Your objective:
Pick up the account of the cdnjs project's history and ownership at the point where it stops, and continue it.

Text block:

The project was originally created on AWS Cloudfront, Ryan and I thought we could handle the bills. In retrospect that was incredibly naive so we were fortunate to partner with Cloudflare.
At the time, cdnjs was a baby, Cloudflare had just started entering the market.
In short, Cloudflare always owned the domain, cdnjs.cloudflare.com, meaning, we were constrained to work under the DNS level.
We have both put considerable amounts of work into the project, but nothing compared to the community and the "core" contributors. I put "core" into quotes because for the last 5 years, cdnjs has largely been run by a highly dedicated man named Peter.
Peter built enormous amounts of infrastructure to support cdnjs. He is extremely diligent, intelligent and determined.
The project was Ryan's and I "baby" but we were happy to relinquish control, sorry for all the "buts", but we were not in a position to control due to the technical and commercial reasons.
Ryan and I have never personally profited off the project, we've only paid bills and late night ssh sessions.
Conversations are underway to move forward, it is likely that the project will move to an unpkg setup (assets are just mirrored to npm).
Why is the CDN Github account locked down so much that even the longest time collaborators do not have proper access? They are the ones doing the majority of the work?
We should probably rename this old repo ThomasCDN.js and fork this repo to a new CDN.js so that the ones doing the work can resume activity.

Supplied information:
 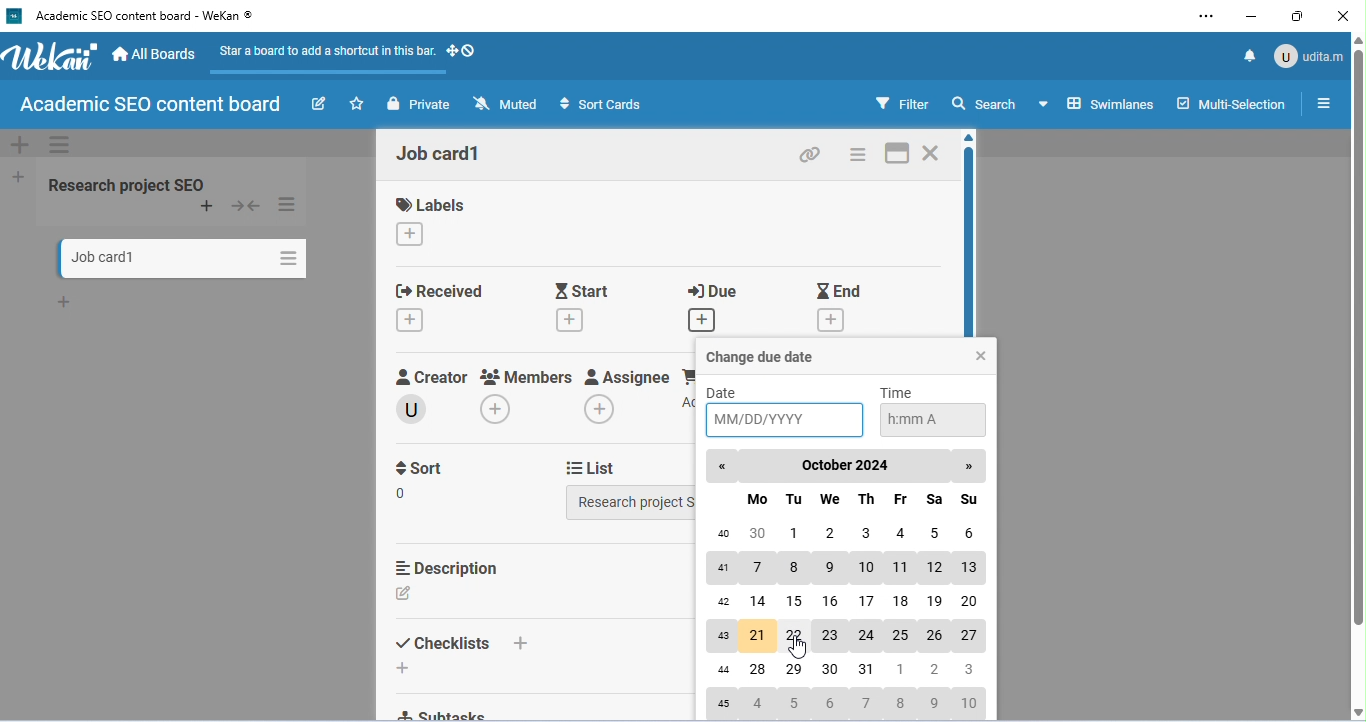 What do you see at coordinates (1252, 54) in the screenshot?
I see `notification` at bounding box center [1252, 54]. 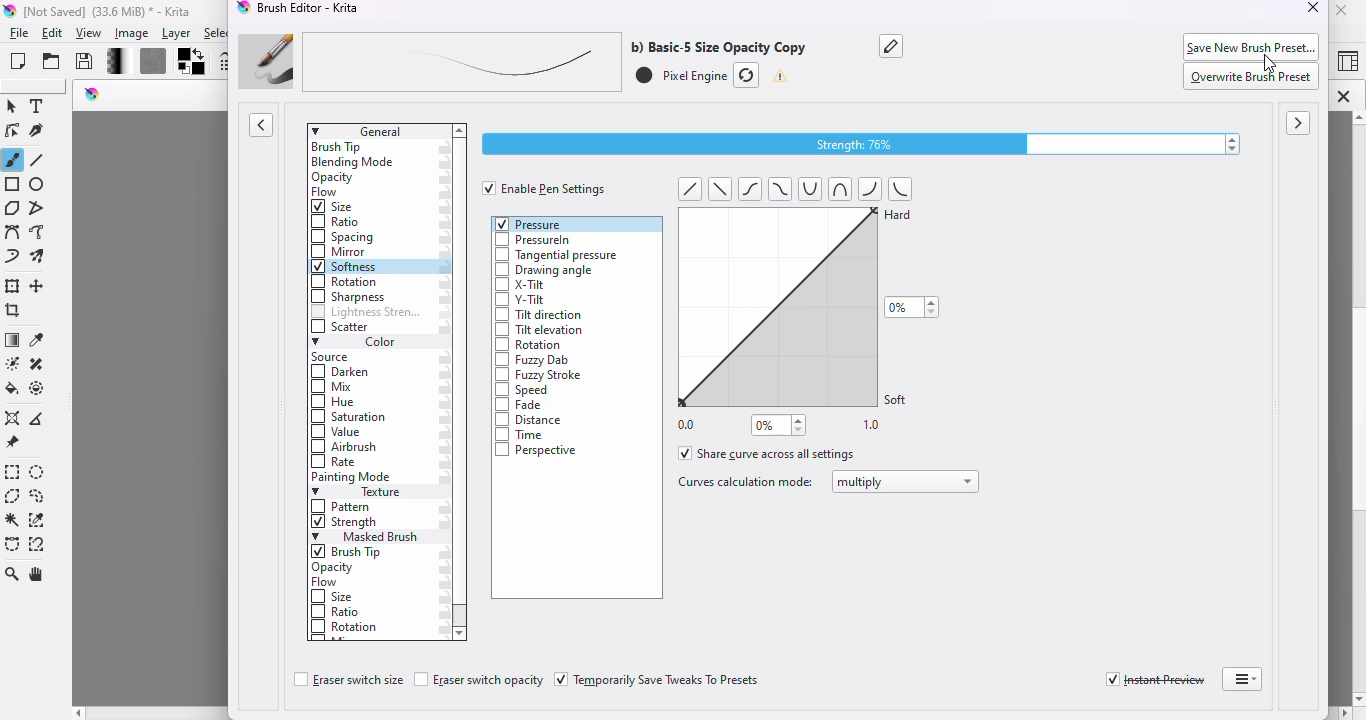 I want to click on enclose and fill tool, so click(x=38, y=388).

Response for this exercise:
You guys are currently the weakest link and not contributing, instead just hurting the project while not communicating. Is there an internal fight about power right now? Is there some type of investment happening that you need to ensure you have control? I suspect this is turning into an enterprise business, thus the big push for consolidating control and secrecy.
If that can not work, or there is a big business push that the community doesn't need or want, the maintainers should make a new one in partnership with Cloudflare with a slight name change to avoid issues.
still waiting on an answer as to why you felt the need lock the project down so that people actually contributing to it couldn't continue to do so. Seems like very poor stewardship of FOSS projects on your part.
I am a former maintainer / librarian on cdnJS. I helped out some years ago when I wanted to learn how version control and git worked. This was in the pre-automation era (2013 to 2014 in my case), and I went through the existing libraries to find outdated instances, located new versions of the same, raised the PR to update it. All good.
Back then, and I don't know how much has changed, the libraries were maintained on GitHub and CloudFlare did the hosting. I wasn't aware of any problems with either organisation doing what they were doing, the system worked just fine. The founders (see https://cdnjs.com/about for confirmation) Thomas and Ryan were around, but not super active. Thomas was involved in building out some of the automation infrastructure, but the day-to-day of updating the repo was largely undertaken by the maintainers, and that was fine. I never 'met' either founder, but we had occasional email back and forth and they were grateful for my maintainer-ing.
I used the GitHub Mac app because I was finding my way. Whenever I changed any library, the action of the app checking a HUGE repo for any changes pegged my laptop for a few minutes every time. Not ideal, but the process of doing this librarian-ing helped me learn about a heap of stuff.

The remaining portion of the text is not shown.